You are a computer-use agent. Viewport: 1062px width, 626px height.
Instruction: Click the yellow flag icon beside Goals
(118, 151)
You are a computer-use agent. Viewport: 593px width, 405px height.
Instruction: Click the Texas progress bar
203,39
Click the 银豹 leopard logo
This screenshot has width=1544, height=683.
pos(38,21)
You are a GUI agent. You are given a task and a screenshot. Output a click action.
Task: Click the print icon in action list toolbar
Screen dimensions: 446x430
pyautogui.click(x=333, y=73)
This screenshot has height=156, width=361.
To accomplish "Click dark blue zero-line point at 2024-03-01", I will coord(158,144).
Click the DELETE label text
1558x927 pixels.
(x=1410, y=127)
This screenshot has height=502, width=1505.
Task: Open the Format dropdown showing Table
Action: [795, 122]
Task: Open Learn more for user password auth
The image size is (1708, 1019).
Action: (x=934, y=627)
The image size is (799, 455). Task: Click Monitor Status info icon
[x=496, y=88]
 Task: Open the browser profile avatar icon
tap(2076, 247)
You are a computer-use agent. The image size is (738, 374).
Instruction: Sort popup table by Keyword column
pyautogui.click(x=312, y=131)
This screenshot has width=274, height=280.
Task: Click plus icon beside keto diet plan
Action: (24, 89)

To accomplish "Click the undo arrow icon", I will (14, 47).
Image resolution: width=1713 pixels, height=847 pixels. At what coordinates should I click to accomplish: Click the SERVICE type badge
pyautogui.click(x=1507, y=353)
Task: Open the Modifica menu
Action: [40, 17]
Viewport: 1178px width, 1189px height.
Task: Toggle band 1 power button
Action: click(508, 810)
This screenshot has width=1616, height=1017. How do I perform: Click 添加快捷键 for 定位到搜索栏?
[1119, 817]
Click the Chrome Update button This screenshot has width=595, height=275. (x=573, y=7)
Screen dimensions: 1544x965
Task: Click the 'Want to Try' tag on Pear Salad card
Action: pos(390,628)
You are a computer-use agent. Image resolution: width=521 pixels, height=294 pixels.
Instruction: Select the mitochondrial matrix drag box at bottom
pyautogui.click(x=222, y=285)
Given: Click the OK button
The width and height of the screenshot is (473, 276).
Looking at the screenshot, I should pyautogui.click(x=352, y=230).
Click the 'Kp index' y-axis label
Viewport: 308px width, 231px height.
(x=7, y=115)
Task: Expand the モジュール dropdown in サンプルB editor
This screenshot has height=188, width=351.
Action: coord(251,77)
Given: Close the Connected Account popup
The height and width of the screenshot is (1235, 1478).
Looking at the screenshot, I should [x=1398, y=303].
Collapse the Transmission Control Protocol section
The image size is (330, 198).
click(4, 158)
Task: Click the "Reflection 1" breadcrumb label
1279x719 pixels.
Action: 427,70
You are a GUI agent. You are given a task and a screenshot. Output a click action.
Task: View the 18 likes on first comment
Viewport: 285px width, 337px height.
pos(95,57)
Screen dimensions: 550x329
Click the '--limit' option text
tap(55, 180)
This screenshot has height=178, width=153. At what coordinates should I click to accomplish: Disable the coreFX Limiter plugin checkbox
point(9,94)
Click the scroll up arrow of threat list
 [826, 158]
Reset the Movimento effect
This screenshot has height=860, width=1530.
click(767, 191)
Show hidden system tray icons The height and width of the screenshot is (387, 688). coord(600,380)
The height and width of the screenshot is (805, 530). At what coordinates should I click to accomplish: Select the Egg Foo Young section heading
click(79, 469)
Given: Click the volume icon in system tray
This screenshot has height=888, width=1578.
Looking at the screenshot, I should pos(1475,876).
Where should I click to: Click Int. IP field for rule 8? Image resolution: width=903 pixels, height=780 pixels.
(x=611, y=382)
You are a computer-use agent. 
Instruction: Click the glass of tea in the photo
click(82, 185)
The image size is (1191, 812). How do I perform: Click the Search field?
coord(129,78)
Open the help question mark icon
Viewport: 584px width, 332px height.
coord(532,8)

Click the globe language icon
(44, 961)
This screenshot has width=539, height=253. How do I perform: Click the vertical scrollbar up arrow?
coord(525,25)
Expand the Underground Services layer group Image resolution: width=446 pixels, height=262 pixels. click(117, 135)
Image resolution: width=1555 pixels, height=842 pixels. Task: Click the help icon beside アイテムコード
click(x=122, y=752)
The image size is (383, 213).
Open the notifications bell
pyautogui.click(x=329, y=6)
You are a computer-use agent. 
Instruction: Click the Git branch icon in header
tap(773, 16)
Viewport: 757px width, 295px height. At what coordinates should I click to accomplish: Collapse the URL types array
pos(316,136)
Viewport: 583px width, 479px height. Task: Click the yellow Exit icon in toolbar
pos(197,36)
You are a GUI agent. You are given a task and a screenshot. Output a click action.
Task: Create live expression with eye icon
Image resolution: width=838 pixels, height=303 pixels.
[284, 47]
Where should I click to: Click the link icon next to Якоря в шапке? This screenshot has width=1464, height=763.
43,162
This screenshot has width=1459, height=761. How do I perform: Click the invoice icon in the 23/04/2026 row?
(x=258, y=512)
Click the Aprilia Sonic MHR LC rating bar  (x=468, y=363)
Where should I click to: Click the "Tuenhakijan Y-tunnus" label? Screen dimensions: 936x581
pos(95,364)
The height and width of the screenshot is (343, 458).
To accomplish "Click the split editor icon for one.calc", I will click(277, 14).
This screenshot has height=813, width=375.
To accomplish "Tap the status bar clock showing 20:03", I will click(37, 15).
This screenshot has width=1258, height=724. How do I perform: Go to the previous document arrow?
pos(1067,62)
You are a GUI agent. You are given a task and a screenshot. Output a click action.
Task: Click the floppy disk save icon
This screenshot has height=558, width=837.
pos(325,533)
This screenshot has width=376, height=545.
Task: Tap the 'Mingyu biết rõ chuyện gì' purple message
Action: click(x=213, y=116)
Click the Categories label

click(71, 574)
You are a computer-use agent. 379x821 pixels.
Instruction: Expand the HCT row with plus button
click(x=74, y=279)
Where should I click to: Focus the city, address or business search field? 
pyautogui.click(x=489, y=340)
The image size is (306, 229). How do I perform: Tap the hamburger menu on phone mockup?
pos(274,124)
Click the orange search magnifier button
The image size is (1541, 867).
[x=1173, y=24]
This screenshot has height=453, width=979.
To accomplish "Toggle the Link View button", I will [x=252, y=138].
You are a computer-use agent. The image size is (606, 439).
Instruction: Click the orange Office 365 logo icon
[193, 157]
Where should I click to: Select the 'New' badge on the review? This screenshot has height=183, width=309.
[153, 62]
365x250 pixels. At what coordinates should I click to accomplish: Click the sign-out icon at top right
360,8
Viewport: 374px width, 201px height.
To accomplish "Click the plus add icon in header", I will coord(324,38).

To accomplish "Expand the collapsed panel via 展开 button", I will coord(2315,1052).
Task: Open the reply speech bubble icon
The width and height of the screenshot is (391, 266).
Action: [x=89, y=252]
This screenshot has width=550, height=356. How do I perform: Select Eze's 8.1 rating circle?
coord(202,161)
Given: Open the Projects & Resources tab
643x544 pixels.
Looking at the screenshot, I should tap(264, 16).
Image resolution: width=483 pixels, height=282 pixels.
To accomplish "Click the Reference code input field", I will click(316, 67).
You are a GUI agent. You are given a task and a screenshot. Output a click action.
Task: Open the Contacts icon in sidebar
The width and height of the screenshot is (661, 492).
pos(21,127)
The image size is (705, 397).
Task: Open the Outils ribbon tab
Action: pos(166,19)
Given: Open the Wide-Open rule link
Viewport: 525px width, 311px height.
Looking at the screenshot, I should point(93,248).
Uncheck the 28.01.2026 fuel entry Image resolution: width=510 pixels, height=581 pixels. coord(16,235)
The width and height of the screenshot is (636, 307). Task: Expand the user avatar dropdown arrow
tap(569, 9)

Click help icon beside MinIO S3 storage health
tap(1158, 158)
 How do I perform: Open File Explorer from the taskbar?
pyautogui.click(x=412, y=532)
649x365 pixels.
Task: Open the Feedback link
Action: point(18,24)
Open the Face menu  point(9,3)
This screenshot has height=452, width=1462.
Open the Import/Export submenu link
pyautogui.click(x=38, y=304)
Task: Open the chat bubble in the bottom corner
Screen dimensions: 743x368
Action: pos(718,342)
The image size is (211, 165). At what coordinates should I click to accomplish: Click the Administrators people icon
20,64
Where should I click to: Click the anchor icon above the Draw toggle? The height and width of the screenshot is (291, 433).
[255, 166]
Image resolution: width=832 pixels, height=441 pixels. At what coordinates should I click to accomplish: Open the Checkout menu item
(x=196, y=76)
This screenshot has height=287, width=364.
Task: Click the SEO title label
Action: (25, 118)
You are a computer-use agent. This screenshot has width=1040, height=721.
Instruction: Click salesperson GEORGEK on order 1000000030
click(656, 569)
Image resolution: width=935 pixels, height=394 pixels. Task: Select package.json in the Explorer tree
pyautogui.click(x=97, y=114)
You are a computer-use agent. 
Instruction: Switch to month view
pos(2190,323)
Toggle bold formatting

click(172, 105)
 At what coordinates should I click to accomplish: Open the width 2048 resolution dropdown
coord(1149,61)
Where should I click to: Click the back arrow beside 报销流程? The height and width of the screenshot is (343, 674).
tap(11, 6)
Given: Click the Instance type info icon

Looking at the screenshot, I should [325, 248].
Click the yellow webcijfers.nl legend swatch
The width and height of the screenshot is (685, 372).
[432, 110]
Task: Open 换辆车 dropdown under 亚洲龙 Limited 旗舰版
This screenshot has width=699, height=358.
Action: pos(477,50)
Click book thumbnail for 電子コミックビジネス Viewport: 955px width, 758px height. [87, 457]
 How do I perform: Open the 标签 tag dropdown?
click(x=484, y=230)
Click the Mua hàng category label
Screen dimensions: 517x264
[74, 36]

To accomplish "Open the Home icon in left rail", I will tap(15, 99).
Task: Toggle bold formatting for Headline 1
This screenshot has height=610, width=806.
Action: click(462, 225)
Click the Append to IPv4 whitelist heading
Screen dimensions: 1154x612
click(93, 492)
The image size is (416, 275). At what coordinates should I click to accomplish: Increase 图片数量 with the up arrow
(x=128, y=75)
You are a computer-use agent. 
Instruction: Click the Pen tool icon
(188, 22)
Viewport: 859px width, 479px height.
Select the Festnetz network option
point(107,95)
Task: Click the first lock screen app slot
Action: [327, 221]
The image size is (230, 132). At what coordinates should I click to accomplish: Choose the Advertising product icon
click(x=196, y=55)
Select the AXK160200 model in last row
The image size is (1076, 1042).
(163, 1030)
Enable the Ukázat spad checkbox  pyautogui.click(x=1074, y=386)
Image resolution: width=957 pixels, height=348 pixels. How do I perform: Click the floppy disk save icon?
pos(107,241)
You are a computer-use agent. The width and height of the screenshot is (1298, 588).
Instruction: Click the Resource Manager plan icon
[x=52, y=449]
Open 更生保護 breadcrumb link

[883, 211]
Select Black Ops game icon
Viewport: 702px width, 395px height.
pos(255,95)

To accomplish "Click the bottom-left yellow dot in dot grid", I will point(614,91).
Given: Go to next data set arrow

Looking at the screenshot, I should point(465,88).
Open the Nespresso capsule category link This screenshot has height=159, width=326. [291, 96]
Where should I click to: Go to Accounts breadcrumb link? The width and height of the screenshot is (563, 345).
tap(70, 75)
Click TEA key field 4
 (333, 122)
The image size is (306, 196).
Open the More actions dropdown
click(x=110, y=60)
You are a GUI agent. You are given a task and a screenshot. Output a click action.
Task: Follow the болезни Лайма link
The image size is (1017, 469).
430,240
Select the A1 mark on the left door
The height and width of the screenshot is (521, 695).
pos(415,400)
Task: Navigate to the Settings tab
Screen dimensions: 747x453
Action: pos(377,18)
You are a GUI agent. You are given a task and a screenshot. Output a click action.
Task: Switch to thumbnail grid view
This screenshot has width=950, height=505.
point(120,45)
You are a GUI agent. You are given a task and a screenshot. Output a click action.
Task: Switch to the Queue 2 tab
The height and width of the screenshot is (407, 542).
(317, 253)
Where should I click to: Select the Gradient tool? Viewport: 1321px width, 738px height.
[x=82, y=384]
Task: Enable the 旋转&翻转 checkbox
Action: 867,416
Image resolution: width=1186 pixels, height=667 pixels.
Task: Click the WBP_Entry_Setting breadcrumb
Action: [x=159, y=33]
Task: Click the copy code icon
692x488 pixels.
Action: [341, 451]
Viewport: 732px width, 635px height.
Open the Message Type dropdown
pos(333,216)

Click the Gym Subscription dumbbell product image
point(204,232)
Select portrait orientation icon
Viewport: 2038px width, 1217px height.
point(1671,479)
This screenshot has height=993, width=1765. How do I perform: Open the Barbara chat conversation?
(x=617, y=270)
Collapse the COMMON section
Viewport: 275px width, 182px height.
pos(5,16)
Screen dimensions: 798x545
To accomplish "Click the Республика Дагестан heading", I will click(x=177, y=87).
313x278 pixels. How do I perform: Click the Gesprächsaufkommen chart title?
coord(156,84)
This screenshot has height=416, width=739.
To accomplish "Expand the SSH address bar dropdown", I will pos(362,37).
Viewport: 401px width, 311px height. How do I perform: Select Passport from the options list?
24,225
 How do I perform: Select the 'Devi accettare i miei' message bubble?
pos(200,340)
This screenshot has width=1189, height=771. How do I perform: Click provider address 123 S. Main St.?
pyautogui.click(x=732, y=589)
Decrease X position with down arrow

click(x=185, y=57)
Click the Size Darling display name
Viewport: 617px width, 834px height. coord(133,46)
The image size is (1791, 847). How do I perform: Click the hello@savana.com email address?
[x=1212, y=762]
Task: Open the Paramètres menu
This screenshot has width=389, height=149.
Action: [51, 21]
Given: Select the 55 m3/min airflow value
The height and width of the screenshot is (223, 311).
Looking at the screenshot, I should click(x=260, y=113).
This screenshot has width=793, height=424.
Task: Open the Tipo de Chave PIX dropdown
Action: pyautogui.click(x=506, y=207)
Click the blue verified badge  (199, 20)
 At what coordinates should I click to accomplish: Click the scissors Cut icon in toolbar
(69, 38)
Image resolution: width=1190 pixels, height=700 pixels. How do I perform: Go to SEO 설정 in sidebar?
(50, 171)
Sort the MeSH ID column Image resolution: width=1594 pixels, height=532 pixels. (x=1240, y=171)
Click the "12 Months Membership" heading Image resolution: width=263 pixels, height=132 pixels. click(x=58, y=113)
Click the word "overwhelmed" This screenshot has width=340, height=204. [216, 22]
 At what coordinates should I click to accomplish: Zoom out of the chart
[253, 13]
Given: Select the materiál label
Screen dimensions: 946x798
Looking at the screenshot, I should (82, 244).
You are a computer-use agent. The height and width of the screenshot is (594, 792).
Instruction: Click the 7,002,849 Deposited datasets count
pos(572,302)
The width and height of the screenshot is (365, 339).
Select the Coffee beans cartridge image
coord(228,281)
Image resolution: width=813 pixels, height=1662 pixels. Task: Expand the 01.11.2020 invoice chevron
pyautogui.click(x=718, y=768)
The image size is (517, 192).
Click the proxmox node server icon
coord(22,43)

Deskripsi Tugas » Tulis ulang apa adanya bagian data di atas yang diawali baris berisi "Task: Click the copy code icon" dan diakhiri baris berisi "will click(x=177, y=87).", termasuk kedua baris itu.

Hasil Berikut »
Task: Click the copy code icon
692x488 pixels.
Action: [341, 451]
Viewport: 732px width, 635px height.
Open the Message Type dropdown
pos(333,216)

Click the Gym Subscription dumbbell product image
point(204,232)
Select portrait orientation icon
Viewport: 2038px width, 1217px height.
point(1671,479)
This screenshot has height=993, width=1765. How do I perform: Open the Barbara chat conversation?
(x=617, y=270)
Collapse the COMMON section
Viewport: 275px width, 182px height.
pos(5,16)
Screen dimensions: 798x545
To accomplish "Click the Республика Дагестан heading", I will click(x=177, y=87).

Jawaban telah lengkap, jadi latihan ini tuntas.